Mechanisms of Key Innate Immune Cells in Early- and Late-Onset Preeclampsia

Abstract

Preeclampsia is a complex cardiovascular disorder of pregnancy with underlying multifactorial pathogeneses; however, its etiology is not fully understood. It is characterized by the new onset of maternal hypertension after 20 weeks of gestation, accompanied by proteinuria, maternal organ damage, and/or uteroplacental dysfunction. Preeclampsia can be subdivided into early- and late-onset phenotypes (EOPE and LOPE), diagnosed before 34 weeks or from 34 weeks of gestation, respectively. Impaired placental development in early pregnancy and subsequent growth restriction is often associated with EOPE, while LOPE is associated with maternal endothelial dysfunction. The innate immune system plays an essential role in normal progression of physiological pregnancy and fetal development. However, inappropriate or excessive activation of this system can lead to placental dysfunction or poor maternal vascular adaptation and contribute to the development of preeclampsia. This review aims to comprehensively outline the mechanisms of key innate immune cells including macrophages, neutrophils, natural killer (NK) cells, and innate B1 cells, in normal physiological pregnancy, EOPE and LOPE. The roles of the complement system, syncytiotrophoblast extracellular vesicles and mesenchymal stem cells (MSCs) are also discussed in the context of innate immune system regulation and preeclampsia. The outlined molecular mechanisms, which represent potential therapeutic targets, and associated emerging treatments, are evaluated as treatments for preeclampsia. Therefore, by addressing the current understanding of innate immunity in the pathogenesis of EOPE and LOPE, this review will contribute to the body of research that could lead to the development of better diagnosis, prevention, and treatment strategies. Importantly, it will delineate the differences in the mechanisms of the innate immune system in two different types of preeclampsia, which is necessary for a more personalized approach to the monitoring and treatment of affected women.

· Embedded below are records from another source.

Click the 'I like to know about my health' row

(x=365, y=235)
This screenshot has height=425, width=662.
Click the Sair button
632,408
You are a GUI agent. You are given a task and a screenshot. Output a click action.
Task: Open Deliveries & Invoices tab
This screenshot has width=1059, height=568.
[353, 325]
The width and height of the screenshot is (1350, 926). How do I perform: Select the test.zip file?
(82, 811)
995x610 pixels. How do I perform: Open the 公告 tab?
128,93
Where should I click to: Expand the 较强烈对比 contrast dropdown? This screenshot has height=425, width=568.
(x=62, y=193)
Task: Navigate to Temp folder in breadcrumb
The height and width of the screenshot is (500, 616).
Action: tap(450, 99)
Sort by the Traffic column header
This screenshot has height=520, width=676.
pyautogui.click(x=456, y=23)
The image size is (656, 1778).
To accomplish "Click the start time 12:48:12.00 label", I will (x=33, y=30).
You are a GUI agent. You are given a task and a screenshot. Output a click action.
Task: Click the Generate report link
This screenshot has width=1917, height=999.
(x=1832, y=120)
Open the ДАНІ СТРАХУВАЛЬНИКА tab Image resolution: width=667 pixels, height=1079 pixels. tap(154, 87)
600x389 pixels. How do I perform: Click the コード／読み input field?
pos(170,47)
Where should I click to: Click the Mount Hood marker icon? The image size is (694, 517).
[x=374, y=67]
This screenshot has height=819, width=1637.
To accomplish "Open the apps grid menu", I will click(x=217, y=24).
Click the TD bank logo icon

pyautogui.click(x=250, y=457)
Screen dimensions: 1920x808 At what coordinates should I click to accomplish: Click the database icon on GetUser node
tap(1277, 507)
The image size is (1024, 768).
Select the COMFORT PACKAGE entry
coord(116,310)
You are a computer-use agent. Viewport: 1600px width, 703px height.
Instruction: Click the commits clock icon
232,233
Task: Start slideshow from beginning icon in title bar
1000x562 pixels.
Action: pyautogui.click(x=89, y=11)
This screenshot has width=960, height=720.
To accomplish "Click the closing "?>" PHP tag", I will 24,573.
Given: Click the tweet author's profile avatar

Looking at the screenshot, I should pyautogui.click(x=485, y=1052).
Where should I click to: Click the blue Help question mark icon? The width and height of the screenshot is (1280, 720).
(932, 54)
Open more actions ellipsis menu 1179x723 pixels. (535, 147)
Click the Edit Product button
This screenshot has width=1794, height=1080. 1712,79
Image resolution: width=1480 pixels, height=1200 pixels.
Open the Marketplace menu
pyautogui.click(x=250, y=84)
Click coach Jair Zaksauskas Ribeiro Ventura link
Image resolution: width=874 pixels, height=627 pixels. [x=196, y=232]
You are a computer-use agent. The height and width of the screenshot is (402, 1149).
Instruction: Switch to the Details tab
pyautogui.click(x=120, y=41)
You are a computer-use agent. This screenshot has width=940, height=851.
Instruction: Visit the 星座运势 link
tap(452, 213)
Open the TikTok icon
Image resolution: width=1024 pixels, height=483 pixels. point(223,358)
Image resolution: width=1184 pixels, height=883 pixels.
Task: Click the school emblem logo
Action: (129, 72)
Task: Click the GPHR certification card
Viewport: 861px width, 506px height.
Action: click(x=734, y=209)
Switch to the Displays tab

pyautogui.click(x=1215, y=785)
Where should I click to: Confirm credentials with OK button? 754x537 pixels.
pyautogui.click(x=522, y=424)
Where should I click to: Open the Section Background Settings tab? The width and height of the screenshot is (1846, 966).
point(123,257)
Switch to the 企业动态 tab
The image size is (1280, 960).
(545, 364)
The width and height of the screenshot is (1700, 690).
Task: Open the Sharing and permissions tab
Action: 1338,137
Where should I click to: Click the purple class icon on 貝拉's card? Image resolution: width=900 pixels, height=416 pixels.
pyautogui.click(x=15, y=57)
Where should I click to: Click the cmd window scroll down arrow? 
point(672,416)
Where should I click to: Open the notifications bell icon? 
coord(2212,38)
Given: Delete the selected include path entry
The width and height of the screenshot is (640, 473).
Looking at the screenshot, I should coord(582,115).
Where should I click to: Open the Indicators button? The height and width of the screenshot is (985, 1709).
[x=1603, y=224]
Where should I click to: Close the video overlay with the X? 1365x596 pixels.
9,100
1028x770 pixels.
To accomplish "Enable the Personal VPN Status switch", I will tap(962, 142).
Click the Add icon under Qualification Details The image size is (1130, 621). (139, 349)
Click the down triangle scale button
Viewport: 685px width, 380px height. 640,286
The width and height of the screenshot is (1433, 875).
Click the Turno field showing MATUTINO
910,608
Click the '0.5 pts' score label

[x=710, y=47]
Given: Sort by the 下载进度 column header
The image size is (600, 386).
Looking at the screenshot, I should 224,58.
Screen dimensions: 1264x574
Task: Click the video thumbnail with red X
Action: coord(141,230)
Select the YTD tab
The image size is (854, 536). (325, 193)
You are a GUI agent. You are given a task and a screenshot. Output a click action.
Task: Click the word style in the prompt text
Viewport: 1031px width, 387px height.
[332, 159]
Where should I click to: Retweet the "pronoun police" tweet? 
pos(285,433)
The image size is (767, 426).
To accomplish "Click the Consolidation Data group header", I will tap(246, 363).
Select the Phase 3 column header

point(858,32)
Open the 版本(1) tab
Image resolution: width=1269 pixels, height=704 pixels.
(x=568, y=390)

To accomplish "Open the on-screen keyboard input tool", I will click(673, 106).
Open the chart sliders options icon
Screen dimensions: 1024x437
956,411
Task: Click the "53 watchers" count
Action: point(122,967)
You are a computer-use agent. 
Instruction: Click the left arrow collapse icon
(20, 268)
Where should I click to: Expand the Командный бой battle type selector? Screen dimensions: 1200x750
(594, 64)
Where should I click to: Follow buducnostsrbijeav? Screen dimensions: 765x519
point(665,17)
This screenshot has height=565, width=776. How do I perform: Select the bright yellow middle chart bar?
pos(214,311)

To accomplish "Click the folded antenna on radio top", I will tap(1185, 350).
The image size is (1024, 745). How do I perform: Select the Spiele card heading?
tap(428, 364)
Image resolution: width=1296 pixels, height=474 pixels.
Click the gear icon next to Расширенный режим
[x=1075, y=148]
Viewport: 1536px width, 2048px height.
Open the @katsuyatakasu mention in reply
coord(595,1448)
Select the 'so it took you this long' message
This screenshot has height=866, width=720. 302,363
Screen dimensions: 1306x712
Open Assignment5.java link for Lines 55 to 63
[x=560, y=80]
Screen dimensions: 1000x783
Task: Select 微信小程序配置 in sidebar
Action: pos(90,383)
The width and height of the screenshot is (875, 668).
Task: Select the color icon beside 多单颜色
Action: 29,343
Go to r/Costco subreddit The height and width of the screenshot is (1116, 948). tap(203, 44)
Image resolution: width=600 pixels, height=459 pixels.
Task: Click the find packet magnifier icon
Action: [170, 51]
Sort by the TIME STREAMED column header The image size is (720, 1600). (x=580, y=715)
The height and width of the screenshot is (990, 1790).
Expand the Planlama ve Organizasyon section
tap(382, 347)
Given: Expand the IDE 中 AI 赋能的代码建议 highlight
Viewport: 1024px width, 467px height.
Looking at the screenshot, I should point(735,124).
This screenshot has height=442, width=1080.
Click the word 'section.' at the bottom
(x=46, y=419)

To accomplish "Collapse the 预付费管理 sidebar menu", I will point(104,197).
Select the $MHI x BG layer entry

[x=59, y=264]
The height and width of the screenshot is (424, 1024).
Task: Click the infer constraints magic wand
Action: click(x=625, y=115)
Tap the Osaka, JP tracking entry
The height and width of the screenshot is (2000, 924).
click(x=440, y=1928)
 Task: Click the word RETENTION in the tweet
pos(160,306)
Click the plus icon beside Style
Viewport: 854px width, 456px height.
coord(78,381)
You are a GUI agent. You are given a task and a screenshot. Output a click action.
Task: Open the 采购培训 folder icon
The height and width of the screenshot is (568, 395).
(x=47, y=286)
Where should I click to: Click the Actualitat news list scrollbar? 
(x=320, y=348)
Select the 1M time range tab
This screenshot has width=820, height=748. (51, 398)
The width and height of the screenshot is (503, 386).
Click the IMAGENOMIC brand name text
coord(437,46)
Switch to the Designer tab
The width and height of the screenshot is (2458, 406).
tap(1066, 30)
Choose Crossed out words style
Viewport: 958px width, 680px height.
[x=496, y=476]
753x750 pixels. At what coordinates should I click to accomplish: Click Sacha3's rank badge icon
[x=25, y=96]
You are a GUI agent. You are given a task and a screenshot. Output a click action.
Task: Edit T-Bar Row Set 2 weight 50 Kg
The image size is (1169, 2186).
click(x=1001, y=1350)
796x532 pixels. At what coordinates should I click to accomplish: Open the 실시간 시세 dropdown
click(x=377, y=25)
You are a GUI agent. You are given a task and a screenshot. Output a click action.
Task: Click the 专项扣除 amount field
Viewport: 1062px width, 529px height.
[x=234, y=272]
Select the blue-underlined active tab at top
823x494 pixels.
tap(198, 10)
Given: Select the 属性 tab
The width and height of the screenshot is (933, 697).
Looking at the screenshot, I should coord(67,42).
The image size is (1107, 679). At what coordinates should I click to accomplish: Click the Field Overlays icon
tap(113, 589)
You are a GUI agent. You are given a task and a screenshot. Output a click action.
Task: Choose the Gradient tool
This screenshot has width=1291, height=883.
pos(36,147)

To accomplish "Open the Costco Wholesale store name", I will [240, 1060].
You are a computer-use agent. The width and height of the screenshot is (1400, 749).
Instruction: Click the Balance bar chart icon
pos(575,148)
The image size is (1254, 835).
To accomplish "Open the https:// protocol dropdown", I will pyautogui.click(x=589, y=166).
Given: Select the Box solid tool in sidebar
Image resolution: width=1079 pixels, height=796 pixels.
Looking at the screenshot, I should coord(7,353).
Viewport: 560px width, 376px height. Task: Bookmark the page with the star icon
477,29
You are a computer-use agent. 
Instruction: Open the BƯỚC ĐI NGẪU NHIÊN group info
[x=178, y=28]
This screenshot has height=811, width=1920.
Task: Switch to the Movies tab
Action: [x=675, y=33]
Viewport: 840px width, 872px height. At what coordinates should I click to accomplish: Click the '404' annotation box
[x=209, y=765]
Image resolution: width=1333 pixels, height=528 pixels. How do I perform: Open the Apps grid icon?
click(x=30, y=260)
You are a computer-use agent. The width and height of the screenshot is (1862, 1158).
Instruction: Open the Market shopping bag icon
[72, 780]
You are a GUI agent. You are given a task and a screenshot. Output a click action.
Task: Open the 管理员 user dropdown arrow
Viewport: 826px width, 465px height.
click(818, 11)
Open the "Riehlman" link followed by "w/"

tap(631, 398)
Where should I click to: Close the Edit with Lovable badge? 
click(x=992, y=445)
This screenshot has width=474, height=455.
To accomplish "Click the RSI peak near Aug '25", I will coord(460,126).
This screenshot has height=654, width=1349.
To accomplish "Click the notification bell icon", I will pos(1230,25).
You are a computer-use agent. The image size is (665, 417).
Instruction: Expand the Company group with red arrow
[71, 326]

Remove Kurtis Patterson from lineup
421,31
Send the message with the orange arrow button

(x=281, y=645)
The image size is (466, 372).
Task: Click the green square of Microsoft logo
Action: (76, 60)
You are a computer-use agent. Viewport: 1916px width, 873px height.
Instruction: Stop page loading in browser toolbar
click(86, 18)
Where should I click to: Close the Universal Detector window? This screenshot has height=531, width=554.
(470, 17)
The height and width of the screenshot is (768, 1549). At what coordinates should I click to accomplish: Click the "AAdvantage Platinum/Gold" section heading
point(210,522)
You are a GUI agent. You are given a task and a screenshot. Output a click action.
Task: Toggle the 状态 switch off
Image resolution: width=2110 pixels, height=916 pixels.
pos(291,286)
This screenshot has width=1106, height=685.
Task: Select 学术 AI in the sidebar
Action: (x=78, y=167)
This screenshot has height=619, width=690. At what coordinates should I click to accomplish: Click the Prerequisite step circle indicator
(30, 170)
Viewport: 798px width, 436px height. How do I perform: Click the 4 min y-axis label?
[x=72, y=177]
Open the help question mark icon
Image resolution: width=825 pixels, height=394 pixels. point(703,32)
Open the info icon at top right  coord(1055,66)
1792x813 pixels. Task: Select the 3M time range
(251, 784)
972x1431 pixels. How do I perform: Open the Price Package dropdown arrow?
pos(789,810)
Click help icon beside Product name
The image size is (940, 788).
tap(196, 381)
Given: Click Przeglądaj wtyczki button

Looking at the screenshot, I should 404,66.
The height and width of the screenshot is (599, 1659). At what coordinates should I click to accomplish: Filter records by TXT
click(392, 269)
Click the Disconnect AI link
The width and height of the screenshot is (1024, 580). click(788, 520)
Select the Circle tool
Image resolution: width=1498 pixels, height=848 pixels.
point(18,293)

Keywords: early-onset preeclampsia; immune cells; inflammation; innate immunity; late-onset preeclampsia; preeclampsia; pregnancy.

Figure 1

Figure summarizes the various roles displayed by the innate and other key immune system cells as well as syncytiotrophoblasts and mesenchymal stem cells in normal physiological pregnancy. CD59+, Cluster of differentiation 59+; DAF, Decay-accelerating factor; FOXO1, Forkhead box protein-1; GM-CSF, Granulocyte-macrophage colony-stimulating factor; hCG, Human chorionic gonadotropin; IFN-γ, Interferon-gamma; IL-4, Interleukin-4; IL-10, Interleukin-10; MCP, Membrane cofactor protein.

Figure 2

Figure highlights the functions of both immune and placental cells in the context of preeclampsia and both of its phenotypes, EOPE and LOPE. AT1-AA, Angiotensin II type 1 receptor agonistic autoantibody; DC, Dendritic cell; dNK, Decidual natural killer; IL-6, Interleukin-6; IL-8, Interleukin-8; IL-10, Interleukin-10; MSC, Mesenchymal stem/stromal cell; NET, Neutrophil extracellular trap; pNK, Peripheral natural killer; NLR, Neutrophil to lymphocyte ratio; sEng, Soluble Endoglin; sFtl-1, Soluble fms-like tyrosine kinase-1; STB, Syncytiotrophoblast; STBM, syncytiotrophoblast micro-particles; TLR4, Toll-like receptor 4; TNF-α, Tumor necrosis factor-α.